The ensuing Penguins' tally sent Bryzgalov to the bench, but it wasn't all the goaltender's fault. Despite room on a 5-on-3 power play, Giroux's dish back to Timonen at the left point got past the Finn. Cooke, charging at full speed, managed to overtake his checker, hang onto the puck once Timonen caught up, and flipped the puck inside the left post.
"It was a strange period with the types of situations we were in," Bylsma noted. "The second period was unique in a lot of ways. Penalty-wise and giving up one in the first, finding ourselves down so much."
But the karmic wheel managed to spin the Flyers' way before the end of the second as Pens rearguard Deryk Engelland peeled out and went down in the slot, allowing Wellwood to chip the loose puck home for the milestone goal with 1:19 on the clock.

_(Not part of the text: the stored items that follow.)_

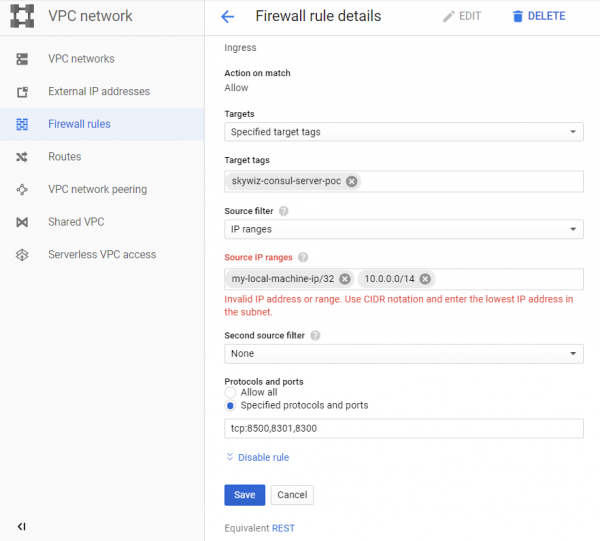Open the Targets dropdown
The image size is (600, 541).
[x=404, y=132]
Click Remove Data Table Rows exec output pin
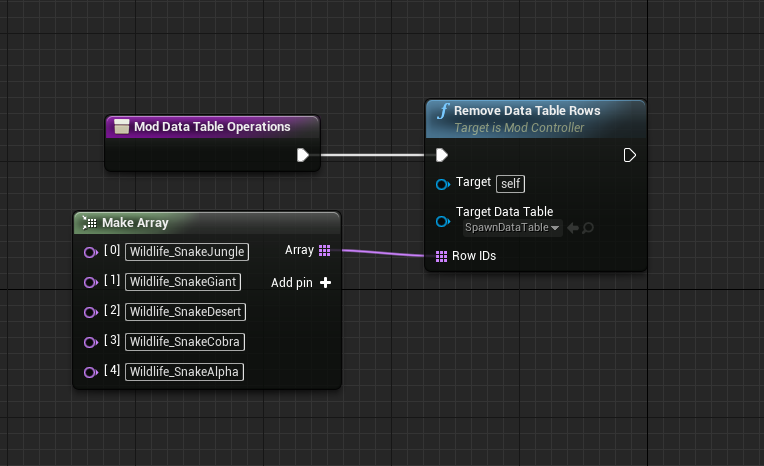The image size is (764, 466). click(x=630, y=155)
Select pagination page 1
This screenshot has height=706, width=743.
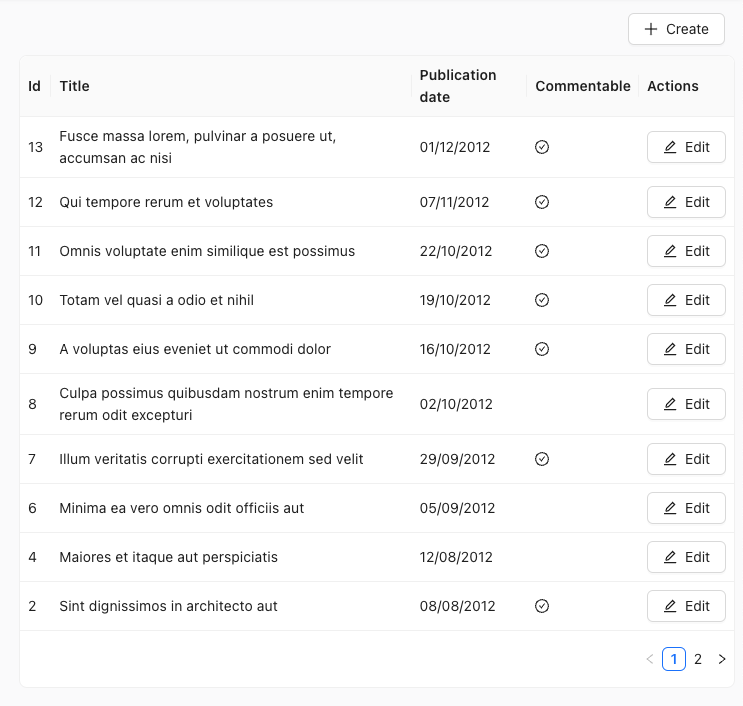click(674, 659)
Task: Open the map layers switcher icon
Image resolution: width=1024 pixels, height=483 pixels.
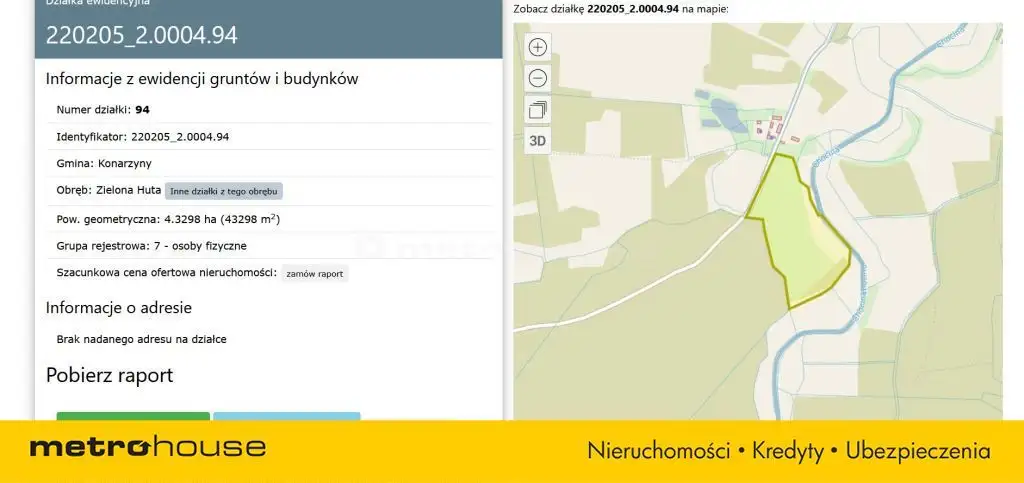Action: click(538, 109)
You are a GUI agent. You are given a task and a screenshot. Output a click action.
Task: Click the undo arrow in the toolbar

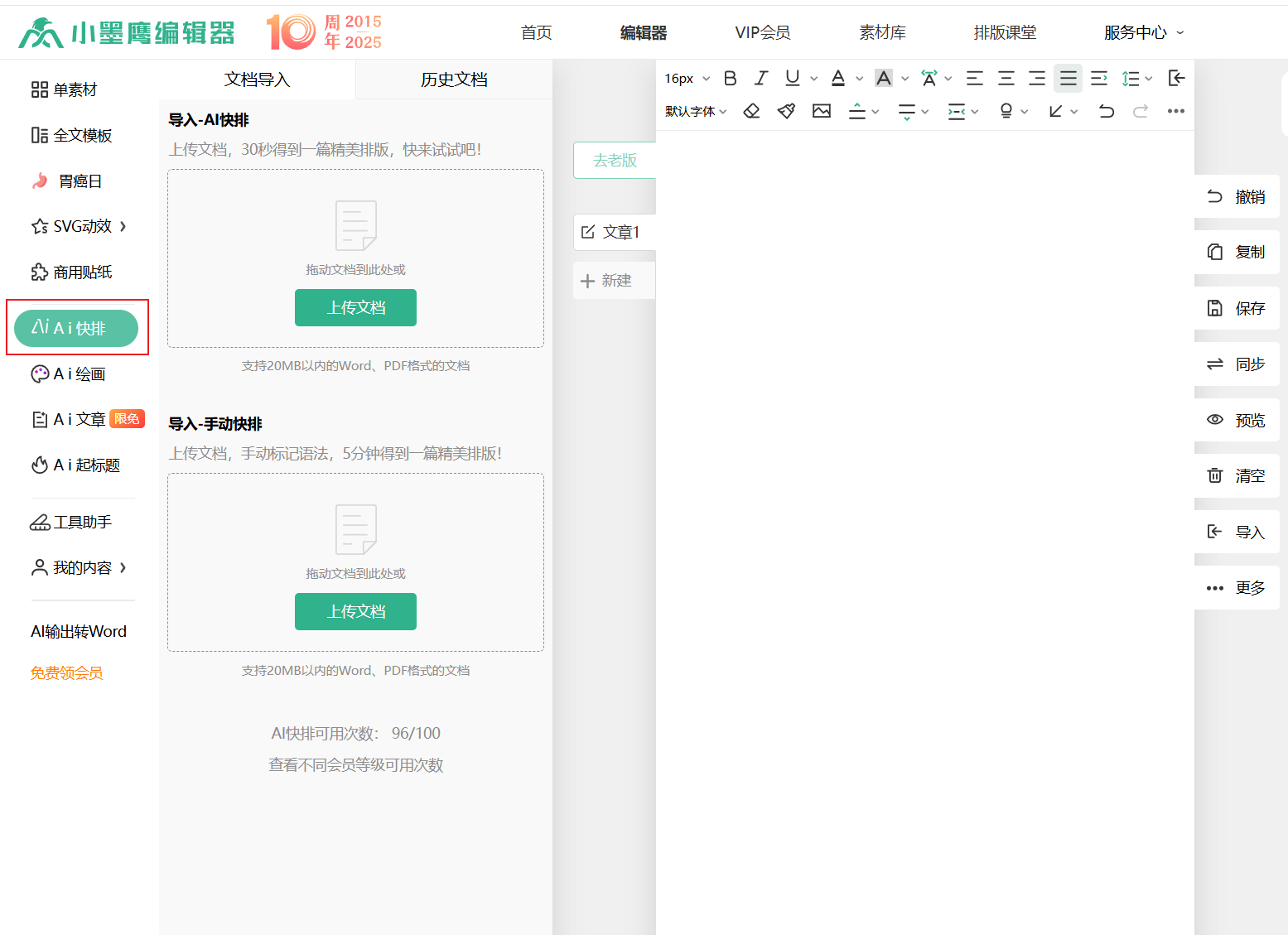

Notes: Cooke's three points were a season high, and the most he's recorded in one regular-season game since March 3, 2008 with Washington in a 10-2 defeat of Boston...Prior to Saturday, the last player to record a 3-on-5 goal against the Flyers was Benoit Hogue, who did so into an empty net during a 4-2 Islanders' win at Uniondale on March 9, 1993...James van Riemsdyk returned to the lineup for the first time since January 12, recording an assist in 14:43 of ice time...Jagr has scored 39 goals in 39 games against the Penguins thanks to his fourth multi-goal effort this season...This marked the seventh time the Flyers have allowed five goals or more in an afternoon start this year...Grossman ended up a plus-one in 18:26 TOI.